EXERCÍCIO CURTO
Troque "Dr." por "Doctor" nas linhas que começam na que contém "View preferences (165, 631)" e terminam na que contém "Contact Us (64, 465)", sem alterar mais nada. Reescreva só essas linhas e deixe as imagens de fora da resposta.

(Entradas)
┄┄┄┄┄┄┄┄┄┄┄┄┄┄┄┄┄┄┄┄
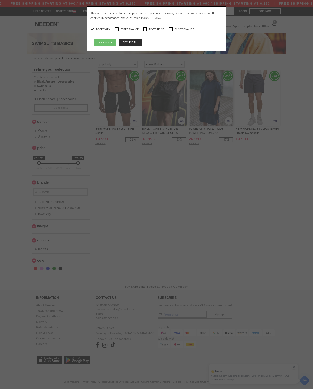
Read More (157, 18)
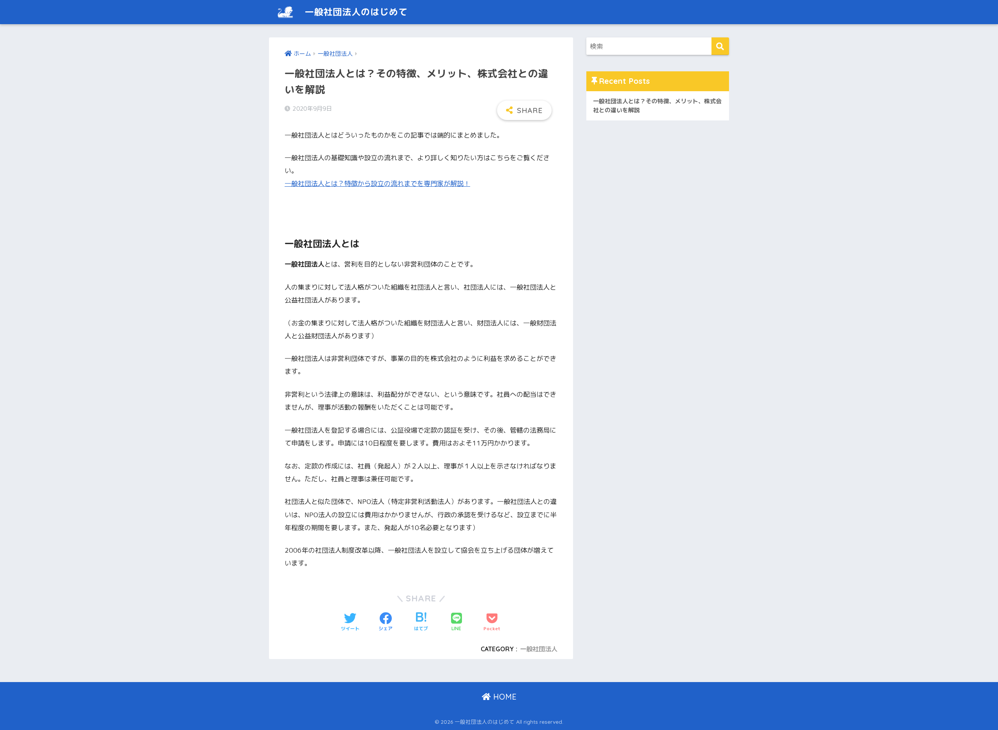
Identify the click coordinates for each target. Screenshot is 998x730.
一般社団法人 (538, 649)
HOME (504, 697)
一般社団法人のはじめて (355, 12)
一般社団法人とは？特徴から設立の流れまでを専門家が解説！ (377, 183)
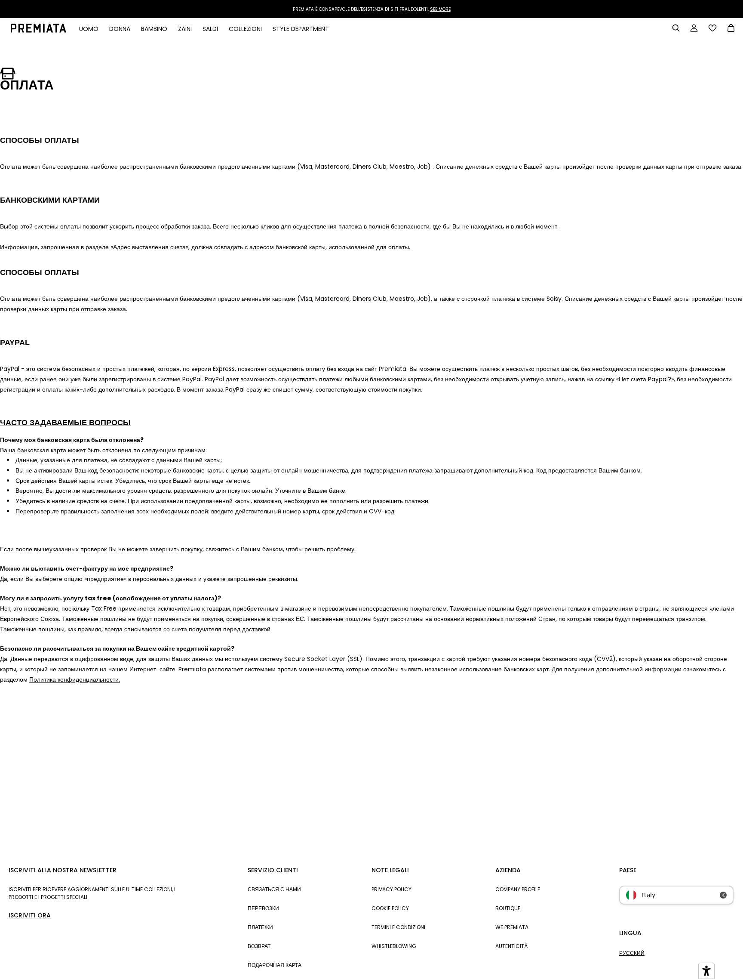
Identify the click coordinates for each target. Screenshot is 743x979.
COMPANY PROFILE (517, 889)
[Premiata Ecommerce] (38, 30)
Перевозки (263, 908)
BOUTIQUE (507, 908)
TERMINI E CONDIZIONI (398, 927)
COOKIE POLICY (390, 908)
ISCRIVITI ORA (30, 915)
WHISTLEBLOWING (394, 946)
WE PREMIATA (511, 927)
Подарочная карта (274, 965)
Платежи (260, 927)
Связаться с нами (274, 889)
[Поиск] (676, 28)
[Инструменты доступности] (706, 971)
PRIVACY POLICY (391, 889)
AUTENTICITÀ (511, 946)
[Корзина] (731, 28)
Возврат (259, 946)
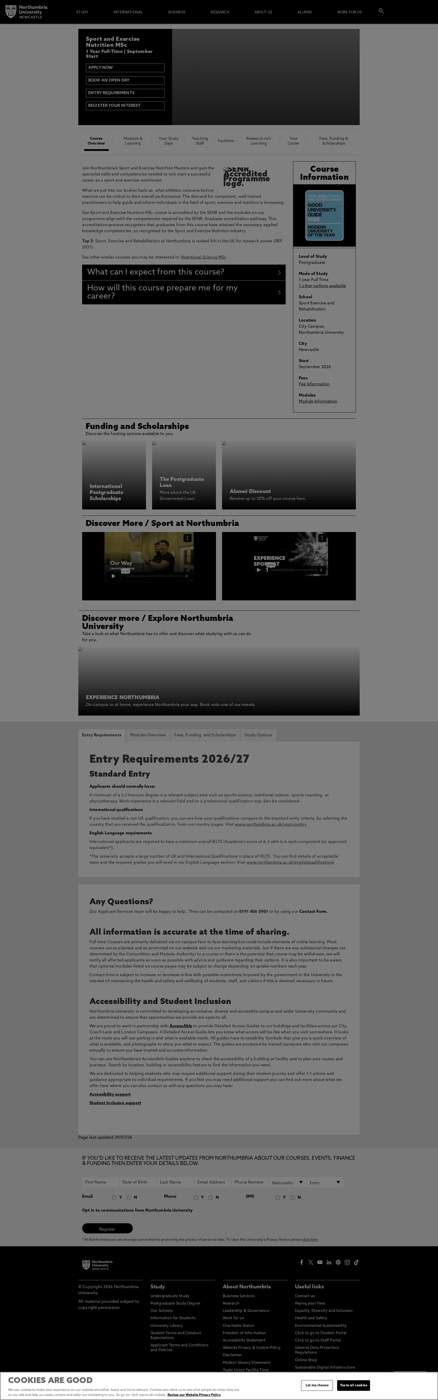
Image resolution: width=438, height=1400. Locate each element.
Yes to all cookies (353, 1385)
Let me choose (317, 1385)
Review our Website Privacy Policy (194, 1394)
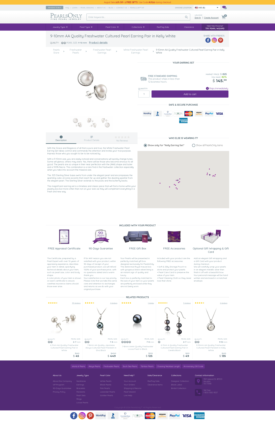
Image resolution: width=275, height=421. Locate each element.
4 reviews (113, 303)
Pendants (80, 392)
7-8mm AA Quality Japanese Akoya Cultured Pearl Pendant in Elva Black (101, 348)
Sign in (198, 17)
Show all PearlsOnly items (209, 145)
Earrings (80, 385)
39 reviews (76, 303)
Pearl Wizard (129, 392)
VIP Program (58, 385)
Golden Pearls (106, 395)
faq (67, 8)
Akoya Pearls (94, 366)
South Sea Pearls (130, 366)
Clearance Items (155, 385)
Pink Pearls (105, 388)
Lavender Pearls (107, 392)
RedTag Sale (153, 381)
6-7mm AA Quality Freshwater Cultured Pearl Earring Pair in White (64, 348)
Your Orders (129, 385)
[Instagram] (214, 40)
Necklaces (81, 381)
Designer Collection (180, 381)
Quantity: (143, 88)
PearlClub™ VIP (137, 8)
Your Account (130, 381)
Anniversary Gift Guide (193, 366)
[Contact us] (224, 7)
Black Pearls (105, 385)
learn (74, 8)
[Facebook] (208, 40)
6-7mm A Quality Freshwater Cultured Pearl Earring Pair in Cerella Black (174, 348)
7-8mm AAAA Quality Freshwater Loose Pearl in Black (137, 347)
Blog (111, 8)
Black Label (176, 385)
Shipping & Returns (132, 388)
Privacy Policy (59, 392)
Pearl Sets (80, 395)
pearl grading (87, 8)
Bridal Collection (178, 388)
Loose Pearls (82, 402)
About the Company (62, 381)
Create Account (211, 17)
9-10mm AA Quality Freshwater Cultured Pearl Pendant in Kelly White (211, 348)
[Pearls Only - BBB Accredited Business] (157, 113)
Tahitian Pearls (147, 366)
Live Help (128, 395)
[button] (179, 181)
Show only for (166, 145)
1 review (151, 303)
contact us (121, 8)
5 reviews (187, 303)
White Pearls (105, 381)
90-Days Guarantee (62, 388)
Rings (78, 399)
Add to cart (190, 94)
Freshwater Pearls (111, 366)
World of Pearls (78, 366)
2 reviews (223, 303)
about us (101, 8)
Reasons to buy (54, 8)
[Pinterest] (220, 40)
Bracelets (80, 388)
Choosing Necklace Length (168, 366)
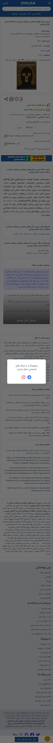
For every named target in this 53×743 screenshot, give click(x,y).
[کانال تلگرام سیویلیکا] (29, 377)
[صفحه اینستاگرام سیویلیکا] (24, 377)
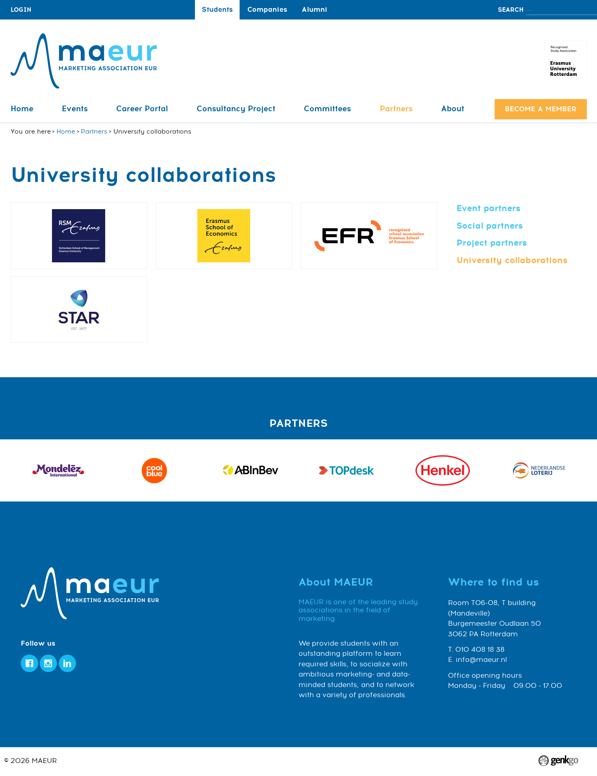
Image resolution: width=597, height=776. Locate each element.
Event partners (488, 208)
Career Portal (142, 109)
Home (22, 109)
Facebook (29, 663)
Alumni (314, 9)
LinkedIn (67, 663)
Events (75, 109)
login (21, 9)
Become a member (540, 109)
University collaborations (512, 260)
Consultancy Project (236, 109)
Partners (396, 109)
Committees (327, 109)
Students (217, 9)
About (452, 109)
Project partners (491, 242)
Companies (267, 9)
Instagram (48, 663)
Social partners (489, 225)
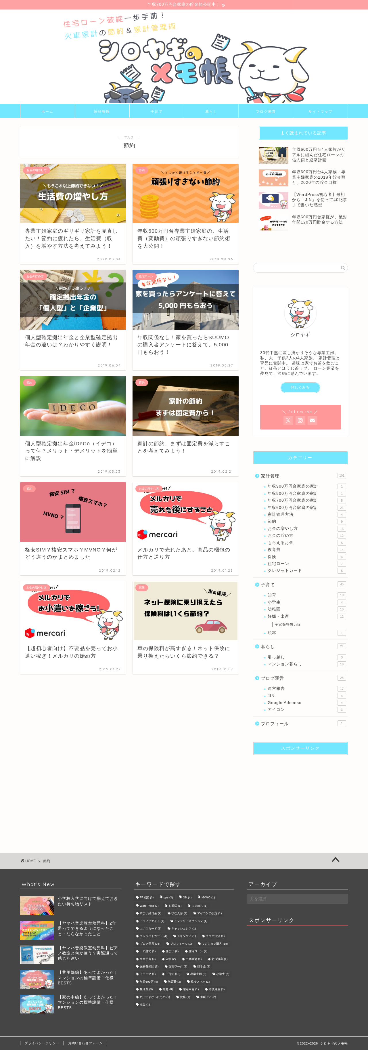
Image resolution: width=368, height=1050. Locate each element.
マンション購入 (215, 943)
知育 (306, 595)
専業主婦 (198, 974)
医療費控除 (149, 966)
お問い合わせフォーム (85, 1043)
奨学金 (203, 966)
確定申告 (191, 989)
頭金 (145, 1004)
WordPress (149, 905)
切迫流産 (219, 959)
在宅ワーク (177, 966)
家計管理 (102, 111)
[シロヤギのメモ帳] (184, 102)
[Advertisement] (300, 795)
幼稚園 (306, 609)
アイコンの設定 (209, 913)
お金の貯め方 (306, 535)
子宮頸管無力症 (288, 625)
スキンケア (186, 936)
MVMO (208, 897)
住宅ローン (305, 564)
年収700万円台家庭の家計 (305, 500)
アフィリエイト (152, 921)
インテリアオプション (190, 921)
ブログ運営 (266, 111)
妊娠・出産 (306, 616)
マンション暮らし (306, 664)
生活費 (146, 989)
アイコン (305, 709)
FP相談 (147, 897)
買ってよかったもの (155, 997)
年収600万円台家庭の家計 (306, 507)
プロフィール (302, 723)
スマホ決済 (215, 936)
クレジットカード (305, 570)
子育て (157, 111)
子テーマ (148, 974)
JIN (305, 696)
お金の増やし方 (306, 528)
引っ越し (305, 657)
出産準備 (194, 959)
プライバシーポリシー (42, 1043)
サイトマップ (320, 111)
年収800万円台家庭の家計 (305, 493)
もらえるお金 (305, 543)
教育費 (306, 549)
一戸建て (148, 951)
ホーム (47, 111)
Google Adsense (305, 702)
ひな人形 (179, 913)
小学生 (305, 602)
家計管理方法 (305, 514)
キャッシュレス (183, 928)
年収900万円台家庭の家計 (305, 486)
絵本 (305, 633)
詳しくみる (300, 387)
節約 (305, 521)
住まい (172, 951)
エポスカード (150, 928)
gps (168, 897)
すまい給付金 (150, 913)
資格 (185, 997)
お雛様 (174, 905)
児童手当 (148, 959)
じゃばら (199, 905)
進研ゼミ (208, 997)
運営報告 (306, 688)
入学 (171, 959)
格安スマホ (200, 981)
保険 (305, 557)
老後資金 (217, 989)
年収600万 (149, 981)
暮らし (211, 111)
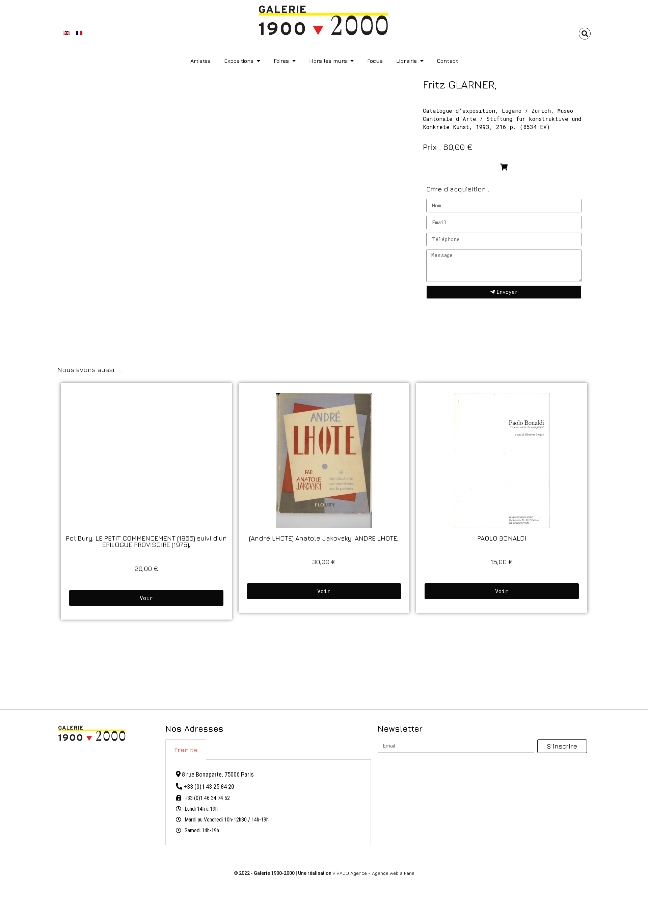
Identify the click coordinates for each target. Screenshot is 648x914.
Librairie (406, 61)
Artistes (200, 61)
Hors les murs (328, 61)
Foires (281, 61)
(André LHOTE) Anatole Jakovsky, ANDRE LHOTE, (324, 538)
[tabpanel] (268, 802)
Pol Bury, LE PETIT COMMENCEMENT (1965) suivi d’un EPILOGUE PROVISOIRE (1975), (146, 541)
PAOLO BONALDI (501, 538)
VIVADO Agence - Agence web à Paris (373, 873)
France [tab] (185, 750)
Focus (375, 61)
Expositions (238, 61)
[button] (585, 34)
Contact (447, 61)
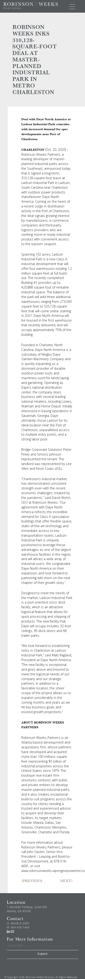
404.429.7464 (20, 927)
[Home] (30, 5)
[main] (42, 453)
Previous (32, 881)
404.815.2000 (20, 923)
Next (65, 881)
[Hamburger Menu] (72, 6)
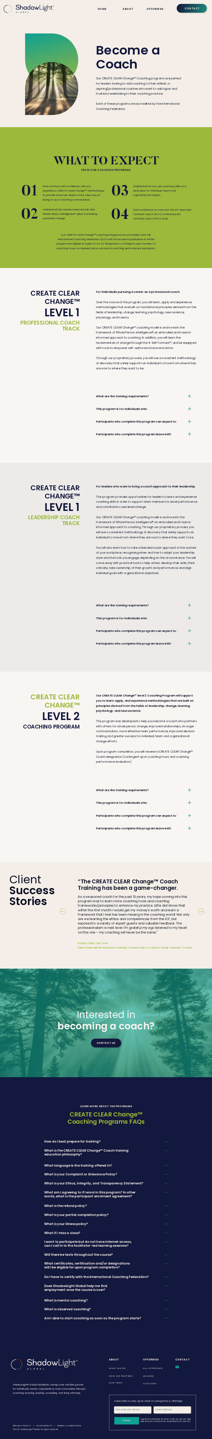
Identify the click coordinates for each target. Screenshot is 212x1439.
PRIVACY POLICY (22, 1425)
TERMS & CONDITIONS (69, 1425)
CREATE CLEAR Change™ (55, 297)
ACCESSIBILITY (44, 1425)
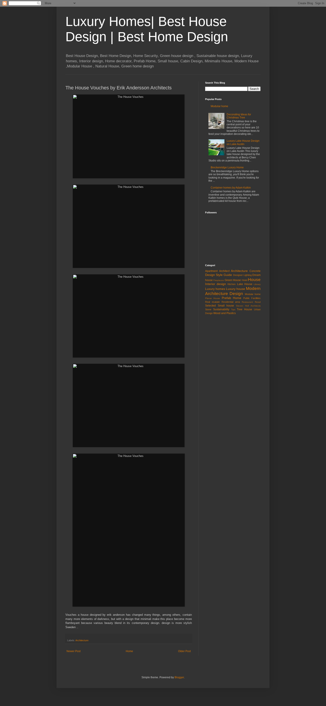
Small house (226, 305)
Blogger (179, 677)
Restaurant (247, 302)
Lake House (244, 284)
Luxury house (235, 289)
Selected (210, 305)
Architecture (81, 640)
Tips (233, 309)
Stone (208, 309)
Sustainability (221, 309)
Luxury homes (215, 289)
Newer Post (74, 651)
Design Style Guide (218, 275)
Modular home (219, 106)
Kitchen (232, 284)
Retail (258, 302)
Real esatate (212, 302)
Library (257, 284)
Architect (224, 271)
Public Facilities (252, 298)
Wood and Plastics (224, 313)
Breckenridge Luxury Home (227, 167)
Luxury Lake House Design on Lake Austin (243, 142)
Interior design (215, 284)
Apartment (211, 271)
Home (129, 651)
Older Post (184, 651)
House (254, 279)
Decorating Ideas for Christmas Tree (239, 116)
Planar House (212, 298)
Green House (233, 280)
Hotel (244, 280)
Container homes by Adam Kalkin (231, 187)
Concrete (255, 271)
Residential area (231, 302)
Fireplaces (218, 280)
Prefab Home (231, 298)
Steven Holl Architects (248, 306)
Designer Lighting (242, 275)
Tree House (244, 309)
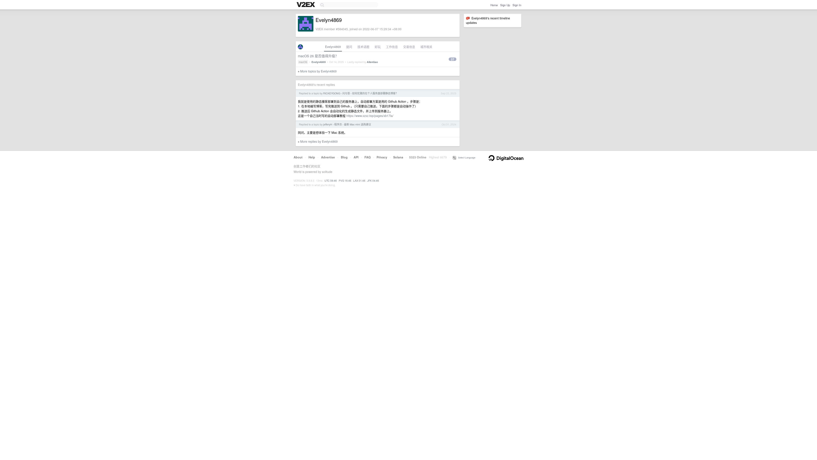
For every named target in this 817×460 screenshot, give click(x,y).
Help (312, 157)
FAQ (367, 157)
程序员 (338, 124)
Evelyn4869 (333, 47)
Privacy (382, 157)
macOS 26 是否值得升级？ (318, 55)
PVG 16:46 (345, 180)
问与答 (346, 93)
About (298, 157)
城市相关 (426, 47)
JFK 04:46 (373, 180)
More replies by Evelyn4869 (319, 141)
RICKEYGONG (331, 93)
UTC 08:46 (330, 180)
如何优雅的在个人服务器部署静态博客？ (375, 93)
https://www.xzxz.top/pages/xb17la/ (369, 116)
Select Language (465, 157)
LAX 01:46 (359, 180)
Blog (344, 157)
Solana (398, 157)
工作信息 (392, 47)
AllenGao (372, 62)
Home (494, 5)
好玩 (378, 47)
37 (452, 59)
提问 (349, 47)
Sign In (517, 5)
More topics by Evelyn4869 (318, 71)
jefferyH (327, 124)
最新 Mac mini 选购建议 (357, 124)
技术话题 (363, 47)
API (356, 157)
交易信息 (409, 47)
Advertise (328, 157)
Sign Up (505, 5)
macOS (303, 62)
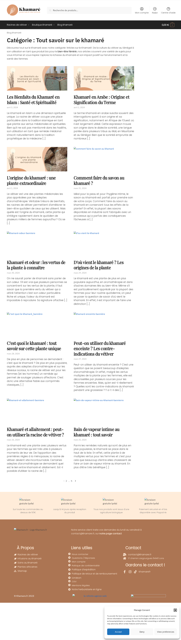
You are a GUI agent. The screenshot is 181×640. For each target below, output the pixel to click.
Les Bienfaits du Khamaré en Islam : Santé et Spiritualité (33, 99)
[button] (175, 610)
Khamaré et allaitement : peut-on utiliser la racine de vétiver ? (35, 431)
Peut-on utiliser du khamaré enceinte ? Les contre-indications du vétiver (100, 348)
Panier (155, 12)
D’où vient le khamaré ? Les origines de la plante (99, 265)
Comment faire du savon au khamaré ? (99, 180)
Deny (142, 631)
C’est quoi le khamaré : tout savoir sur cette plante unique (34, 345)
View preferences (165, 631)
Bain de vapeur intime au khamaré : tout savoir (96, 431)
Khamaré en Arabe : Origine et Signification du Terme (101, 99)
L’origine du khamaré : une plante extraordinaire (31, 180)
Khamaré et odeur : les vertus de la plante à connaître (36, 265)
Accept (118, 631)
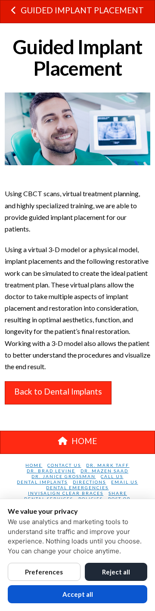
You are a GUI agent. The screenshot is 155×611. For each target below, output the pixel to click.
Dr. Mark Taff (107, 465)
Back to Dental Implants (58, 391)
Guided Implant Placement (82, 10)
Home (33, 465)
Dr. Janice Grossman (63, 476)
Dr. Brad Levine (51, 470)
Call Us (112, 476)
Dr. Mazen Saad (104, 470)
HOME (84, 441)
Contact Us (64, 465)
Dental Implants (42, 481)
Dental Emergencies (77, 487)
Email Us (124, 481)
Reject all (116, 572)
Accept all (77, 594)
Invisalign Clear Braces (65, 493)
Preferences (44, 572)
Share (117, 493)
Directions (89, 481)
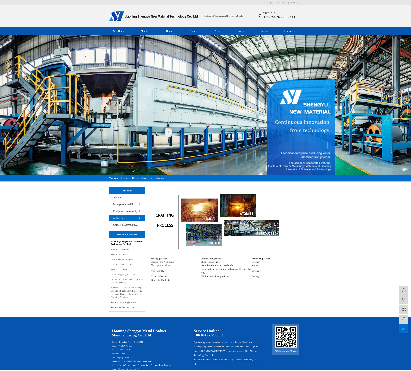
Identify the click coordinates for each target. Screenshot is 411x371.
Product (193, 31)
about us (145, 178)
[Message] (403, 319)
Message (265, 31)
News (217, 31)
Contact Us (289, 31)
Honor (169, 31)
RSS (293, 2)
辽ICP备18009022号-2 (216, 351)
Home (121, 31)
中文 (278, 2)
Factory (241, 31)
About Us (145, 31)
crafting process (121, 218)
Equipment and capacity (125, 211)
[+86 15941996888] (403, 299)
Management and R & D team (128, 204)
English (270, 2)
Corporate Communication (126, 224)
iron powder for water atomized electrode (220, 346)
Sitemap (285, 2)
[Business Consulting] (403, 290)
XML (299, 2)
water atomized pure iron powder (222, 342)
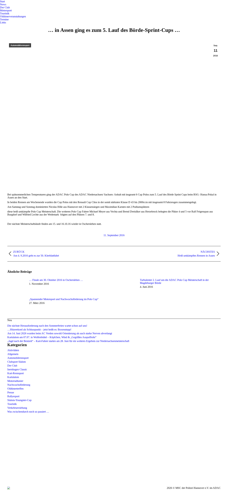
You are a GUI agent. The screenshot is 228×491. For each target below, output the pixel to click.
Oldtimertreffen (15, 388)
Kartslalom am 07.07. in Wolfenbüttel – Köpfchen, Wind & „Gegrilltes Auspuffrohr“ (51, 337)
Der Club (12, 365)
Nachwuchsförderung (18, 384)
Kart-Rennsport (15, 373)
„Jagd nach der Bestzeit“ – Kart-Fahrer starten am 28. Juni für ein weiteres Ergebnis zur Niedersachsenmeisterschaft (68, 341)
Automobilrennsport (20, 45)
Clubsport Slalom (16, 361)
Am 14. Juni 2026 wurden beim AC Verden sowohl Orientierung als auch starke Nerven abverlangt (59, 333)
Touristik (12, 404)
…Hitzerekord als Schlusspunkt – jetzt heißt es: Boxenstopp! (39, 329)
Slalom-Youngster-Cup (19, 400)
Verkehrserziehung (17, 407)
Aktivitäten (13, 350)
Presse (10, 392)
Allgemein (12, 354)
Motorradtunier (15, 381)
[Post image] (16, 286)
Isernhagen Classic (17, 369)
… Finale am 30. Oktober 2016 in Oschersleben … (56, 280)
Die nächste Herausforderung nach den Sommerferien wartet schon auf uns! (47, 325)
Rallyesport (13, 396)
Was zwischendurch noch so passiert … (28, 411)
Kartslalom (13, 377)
┄┄┄┄┄┄┄┄┄┄┄┄┄┄┄┄┄┄┄┄
A RESPOSTA
View preferences (165, 631)
Bain de vapeur intime au khamaré : tout savoir (96, 431)
Khamaré en Arabe : Origine et Signification du Terme (101, 99)
L’origine du khamaré : une plante extraordinaire (31, 180)
Khamaré et odeur : les vertus de la plante à connaître (36, 265)
Accept (118, 631)
You are a GUI agent. The screenshot is 155×611. For each target below, output the pixel to click.
Doctor Mark Taff (107, 465)
Back to Dental Implants (58, 391)
Guided Implant Placement (82, 10)
Home (33, 465)
Doctor Janice Grossman (63, 476)
Doctor Brad Levine (51, 470)
Call Us (112, 476)
Doctor Mazen Saad (104, 470)
HOME (84, 441)
Contact Us (64, 465)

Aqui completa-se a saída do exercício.